* [Exercise] Retype the part of the material that opens with the line containing "Tap the Inyashee" and closes with the line containing "Uncheck the Bevel", keeping every line exactly as it appears, both ends included.

--- START Materials provided ---

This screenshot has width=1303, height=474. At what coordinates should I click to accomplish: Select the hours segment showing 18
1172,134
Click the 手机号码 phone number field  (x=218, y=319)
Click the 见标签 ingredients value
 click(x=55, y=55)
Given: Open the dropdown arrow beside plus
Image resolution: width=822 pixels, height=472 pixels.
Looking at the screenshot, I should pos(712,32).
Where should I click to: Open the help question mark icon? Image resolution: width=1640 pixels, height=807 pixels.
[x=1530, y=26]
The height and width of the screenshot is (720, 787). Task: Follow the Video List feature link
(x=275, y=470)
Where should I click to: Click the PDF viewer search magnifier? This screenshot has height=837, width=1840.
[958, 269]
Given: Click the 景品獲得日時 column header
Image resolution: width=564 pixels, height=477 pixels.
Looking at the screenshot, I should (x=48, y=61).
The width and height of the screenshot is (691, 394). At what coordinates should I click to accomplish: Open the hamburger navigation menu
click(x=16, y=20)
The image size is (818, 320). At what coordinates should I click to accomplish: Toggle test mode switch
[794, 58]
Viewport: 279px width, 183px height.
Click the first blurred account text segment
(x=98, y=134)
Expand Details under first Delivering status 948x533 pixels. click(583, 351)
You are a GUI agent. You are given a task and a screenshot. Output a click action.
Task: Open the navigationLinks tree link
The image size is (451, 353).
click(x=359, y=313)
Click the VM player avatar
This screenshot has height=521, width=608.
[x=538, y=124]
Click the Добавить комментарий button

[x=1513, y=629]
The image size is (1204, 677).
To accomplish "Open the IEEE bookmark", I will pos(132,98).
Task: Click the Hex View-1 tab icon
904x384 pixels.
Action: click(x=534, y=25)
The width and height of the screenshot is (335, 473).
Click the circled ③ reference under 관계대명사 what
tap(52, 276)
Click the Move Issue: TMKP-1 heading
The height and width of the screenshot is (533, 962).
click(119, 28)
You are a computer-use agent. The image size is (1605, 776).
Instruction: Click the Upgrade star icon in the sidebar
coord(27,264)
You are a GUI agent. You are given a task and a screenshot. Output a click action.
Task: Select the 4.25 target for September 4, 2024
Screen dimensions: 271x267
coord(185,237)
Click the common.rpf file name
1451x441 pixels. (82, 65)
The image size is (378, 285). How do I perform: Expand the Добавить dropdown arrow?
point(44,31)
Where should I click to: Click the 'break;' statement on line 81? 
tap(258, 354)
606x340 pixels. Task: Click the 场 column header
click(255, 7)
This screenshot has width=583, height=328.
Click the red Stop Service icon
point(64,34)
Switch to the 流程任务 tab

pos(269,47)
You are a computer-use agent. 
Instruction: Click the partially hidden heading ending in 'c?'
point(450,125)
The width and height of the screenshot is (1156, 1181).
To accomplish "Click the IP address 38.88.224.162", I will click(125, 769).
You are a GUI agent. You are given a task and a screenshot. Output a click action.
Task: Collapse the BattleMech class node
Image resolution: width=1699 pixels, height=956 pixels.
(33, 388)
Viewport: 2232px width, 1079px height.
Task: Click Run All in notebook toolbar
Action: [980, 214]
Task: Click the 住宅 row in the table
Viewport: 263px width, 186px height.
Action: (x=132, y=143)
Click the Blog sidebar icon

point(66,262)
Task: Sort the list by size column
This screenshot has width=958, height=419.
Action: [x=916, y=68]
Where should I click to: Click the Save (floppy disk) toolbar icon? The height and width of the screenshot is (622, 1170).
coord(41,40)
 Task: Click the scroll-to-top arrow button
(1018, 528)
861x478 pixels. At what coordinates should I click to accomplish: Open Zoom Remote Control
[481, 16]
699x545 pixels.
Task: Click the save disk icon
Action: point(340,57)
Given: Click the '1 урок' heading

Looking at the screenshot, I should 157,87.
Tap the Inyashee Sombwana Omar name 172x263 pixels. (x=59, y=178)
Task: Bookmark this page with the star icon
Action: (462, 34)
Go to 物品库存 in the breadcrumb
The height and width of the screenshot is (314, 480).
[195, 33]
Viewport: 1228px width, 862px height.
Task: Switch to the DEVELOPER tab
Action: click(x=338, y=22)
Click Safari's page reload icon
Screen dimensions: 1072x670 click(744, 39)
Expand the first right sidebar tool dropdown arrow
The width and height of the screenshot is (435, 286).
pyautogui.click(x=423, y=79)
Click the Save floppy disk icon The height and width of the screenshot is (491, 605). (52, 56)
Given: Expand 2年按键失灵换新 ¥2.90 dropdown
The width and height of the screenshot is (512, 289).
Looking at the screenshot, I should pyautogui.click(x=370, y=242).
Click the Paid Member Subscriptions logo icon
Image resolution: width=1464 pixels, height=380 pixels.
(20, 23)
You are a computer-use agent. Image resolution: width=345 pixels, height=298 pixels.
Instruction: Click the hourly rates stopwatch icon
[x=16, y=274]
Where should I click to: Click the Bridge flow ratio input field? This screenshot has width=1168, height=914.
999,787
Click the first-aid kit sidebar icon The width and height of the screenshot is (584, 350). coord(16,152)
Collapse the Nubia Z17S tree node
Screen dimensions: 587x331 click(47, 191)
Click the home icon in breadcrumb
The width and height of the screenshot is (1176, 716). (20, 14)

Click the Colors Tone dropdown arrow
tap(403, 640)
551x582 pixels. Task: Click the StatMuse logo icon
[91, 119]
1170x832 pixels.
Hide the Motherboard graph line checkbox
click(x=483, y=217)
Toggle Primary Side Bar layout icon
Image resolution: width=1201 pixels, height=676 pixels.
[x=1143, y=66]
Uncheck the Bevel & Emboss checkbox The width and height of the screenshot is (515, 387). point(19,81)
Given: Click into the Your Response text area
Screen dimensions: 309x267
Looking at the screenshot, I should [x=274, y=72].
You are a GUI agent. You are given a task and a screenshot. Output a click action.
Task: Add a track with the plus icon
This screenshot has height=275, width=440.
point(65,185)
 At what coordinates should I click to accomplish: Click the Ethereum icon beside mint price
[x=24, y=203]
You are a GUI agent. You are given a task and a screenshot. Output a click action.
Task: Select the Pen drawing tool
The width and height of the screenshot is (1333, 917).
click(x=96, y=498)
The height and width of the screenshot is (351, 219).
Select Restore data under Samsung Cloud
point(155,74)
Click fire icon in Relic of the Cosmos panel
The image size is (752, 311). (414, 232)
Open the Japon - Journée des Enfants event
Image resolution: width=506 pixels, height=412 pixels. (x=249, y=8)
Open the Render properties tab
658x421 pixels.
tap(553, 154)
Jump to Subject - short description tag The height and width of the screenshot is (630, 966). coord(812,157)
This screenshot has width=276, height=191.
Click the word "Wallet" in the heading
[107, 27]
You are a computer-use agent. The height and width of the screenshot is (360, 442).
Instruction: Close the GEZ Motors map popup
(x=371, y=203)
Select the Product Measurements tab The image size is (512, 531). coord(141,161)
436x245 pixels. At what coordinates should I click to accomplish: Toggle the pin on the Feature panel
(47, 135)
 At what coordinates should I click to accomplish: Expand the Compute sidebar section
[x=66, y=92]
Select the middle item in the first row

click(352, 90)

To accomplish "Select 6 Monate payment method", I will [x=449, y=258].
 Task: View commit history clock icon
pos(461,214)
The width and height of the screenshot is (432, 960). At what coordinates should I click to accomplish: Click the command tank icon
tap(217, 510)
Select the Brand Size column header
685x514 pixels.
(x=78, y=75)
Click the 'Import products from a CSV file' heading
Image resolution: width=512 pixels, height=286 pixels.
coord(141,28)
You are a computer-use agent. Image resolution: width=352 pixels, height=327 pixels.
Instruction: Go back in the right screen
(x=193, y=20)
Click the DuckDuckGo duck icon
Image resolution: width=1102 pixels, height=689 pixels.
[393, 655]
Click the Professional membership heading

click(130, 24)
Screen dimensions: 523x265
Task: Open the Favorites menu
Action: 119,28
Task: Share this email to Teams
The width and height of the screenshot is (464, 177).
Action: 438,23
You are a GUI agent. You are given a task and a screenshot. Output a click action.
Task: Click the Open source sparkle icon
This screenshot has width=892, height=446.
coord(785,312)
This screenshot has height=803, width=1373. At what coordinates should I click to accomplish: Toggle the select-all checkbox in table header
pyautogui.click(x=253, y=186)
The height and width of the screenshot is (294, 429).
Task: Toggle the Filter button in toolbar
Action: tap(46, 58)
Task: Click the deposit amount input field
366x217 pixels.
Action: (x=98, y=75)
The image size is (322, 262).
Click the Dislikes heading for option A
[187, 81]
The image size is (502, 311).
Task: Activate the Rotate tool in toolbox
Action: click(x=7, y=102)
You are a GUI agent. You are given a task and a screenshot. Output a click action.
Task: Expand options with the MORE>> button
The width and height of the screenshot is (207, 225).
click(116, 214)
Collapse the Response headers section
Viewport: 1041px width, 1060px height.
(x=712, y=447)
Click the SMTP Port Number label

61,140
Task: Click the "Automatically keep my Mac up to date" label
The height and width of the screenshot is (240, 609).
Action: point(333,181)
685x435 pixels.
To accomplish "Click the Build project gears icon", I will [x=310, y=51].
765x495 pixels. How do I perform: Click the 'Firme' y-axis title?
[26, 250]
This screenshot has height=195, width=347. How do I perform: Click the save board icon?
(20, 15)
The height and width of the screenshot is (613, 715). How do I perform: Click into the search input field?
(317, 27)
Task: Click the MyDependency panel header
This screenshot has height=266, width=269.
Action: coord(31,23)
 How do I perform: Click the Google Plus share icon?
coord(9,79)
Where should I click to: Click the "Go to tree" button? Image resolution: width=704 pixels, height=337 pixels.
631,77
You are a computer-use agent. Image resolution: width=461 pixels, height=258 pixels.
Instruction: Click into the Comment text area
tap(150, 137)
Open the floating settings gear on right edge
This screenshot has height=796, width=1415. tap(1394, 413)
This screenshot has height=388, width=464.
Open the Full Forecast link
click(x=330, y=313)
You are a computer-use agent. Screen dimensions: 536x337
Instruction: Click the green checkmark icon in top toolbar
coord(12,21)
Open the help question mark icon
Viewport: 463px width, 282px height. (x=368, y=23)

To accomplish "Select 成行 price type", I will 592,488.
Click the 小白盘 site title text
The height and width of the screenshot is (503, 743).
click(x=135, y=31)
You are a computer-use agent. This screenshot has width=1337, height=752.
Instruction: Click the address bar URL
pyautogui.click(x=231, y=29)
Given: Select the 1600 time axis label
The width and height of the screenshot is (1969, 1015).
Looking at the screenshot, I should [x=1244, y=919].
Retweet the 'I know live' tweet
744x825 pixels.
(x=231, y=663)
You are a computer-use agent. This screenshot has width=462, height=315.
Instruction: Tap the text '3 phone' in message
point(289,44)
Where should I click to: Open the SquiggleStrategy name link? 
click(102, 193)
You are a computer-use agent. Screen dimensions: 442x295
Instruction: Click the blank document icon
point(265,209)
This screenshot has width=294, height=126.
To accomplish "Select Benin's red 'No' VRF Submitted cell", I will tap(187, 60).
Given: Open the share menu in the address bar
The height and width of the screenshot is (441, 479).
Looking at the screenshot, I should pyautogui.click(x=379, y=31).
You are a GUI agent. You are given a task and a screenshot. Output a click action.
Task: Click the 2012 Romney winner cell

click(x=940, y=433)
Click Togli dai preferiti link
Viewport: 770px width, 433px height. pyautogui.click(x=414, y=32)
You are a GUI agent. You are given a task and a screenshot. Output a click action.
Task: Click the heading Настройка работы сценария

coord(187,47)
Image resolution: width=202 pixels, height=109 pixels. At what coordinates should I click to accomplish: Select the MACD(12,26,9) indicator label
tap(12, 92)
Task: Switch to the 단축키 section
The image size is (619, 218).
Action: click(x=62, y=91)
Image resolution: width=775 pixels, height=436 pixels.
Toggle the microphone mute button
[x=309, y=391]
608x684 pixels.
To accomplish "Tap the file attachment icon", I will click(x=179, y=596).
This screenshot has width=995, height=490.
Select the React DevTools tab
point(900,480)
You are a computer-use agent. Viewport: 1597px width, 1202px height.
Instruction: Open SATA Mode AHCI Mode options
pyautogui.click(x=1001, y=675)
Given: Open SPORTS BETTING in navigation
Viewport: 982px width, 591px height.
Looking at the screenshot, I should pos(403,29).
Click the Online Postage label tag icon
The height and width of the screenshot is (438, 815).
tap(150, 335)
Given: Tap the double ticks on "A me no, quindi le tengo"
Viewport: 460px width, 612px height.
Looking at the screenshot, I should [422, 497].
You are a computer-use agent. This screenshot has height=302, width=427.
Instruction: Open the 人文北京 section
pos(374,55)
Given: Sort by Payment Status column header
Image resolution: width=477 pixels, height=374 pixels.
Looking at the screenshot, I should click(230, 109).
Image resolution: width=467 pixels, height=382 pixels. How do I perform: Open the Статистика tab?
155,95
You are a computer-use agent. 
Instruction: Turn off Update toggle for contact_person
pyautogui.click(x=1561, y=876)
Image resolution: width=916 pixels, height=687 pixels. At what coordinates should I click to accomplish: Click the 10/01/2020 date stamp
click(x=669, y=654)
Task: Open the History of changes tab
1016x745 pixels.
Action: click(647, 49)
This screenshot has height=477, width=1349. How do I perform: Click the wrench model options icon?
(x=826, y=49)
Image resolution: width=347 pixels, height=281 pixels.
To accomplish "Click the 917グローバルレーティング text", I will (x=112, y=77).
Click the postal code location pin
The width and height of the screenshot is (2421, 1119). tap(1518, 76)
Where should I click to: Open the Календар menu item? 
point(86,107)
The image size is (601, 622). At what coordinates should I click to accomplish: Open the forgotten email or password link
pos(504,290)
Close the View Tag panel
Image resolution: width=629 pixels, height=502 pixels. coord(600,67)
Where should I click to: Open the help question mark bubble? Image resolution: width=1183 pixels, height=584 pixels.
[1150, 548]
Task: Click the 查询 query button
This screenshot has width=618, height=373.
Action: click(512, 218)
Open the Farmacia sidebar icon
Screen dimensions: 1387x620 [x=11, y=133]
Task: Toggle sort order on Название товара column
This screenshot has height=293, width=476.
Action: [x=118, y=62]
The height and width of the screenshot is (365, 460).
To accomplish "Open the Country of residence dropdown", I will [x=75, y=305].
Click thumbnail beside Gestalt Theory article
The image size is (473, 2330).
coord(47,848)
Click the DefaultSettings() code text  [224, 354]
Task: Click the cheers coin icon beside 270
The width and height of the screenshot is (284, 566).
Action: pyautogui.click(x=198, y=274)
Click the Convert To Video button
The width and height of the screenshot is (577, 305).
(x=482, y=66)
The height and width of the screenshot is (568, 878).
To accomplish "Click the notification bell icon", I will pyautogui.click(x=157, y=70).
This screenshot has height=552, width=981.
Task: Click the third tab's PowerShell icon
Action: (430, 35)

--- END Materials provided ---

* [Output of the exercise]
Tap the Inyashee Sombwana Omar name 172x263 pixels. (x=59, y=178)
Task: Bookmark this page with the star icon
Action: (462, 34)
Go to 物品库存 in the breadcrumb
The height and width of the screenshot is (314, 480).
[195, 33]
Viewport: 1228px width, 862px height.
Task: Switch to the DEVELOPER tab
Action: click(x=338, y=22)
Click Safari's page reload icon
Screen dimensions: 1072x670 click(744, 39)
Expand the first right sidebar tool dropdown arrow
The width and height of the screenshot is (435, 286).
pyautogui.click(x=423, y=79)
Click the Save floppy disk icon The height and width of the screenshot is (491, 605). (52, 56)
Given: Expand 2年按键失灵换新 ¥2.90 dropdown
The width and height of the screenshot is (512, 289).
Looking at the screenshot, I should pyautogui.click(x=370, y=242).
Click the Paid Member Subscriptions logo icon
Image resolution: width=1464 pixels, height=380 pixels.
(20, 23)
You are a computer-use agent. Image resolution: width=345 pixels, height=298 pixels.
Instruction: Click the hourly rates stopwatch icon
[x=16, y=274]
Where should I click to: Click the Bridge flow ratio input field? This screenshot has width=1168, height=914.
999,787
Click the first-aid kit sidebar icon The width and height of the screenshot is (584, 350). coord(16,152)
Collapse the Nubia Z17S tree node
Screen dimensions: 587x331 click(47, 191)
Click the home icon in breadcrumb
The width and height of the screenshot is (1176, 716). (20, 14)

Click the Colors Tone dropdown arrow
tap(403, 640)
551x582 pixels. Task: Click the StatMuse logo icon
[91, 119]
1170x832 pixels.
Hide the Motherboard graph line checkbox
click(x=483, y=217)
Toggle Primary Side Bar layout icon
Image resolution: width=1201 pixels, height=676 pixels.
[x=1143, y=66]
Uncheck the Bevel & Emboss checkbox The width and height of the screenshot is (515, 387). point(19,81)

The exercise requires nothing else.